Ich vermute, das ging bei der CPU-Version und der Step7-Version noch nicht. Was sagt denn die Hilfe zu "Systemvorgabe"?
(in dem Dialog wo das "Systemvorgabe" grau ist auf den Hilfe-Button klicken)

außerdem: CPU 313 - da gibt es seeehr viele von - welche genau?

Harald


----------



## MEid (28 April 2014)

Ja, die Firma hatte zufällig noch eine Lizenz von 5.1, was neues müsste man erst zulegen...
Also CPU: 313-1AD03-0AB0 (Version müsste ich nachschauen).
Die Hilfe sagt mir: 





> Deaktivieren Sie das Kontrollkästchen Systemvorgabe und geben Sie die Anfangsadresse in das Feld "Anfang" ein.


----------



## PN/DP (28 April 2014)

Gehe mal davon aus, daß diese CPU die freie Baugruppenadressierung nicht kann. Das ist bestimmt auch in einem Systemhandbuch / Installationshandbuch / Aufbauen ... beschrieben.
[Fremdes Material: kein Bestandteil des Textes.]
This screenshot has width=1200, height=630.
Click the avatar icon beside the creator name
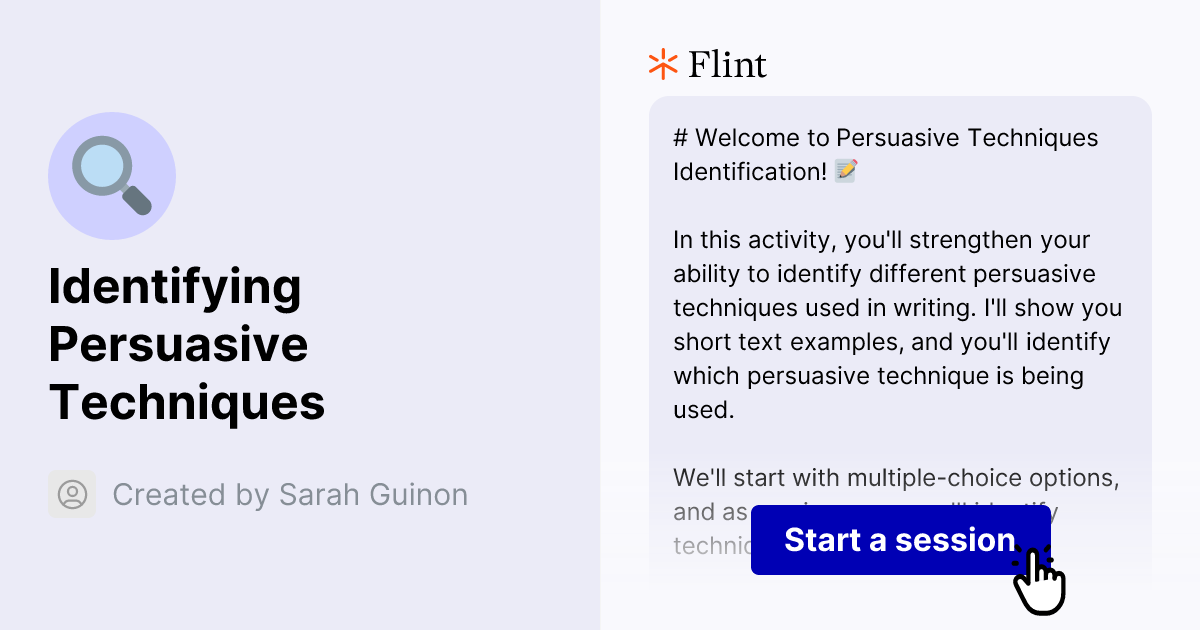pos(72,494)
Ich meine, das geht nur bei CPUs mit MMC und bei CPUs >= 315 schon immer.
Auch unter Step7 V5.4 ist bei 313-1AD03 das "Systemvorgabe" grau. Erst wenn die CPU durch eine 314-1AF10 ersetzt wird, dann ist das "Systemvorgabe" deaktivierbar.

Harald


----------



## MEid (29 April 2014)

Vielen Dank für die Hilfe. 
Dann muss ich wohl die EAs im Projekt "umverdrahten".


----------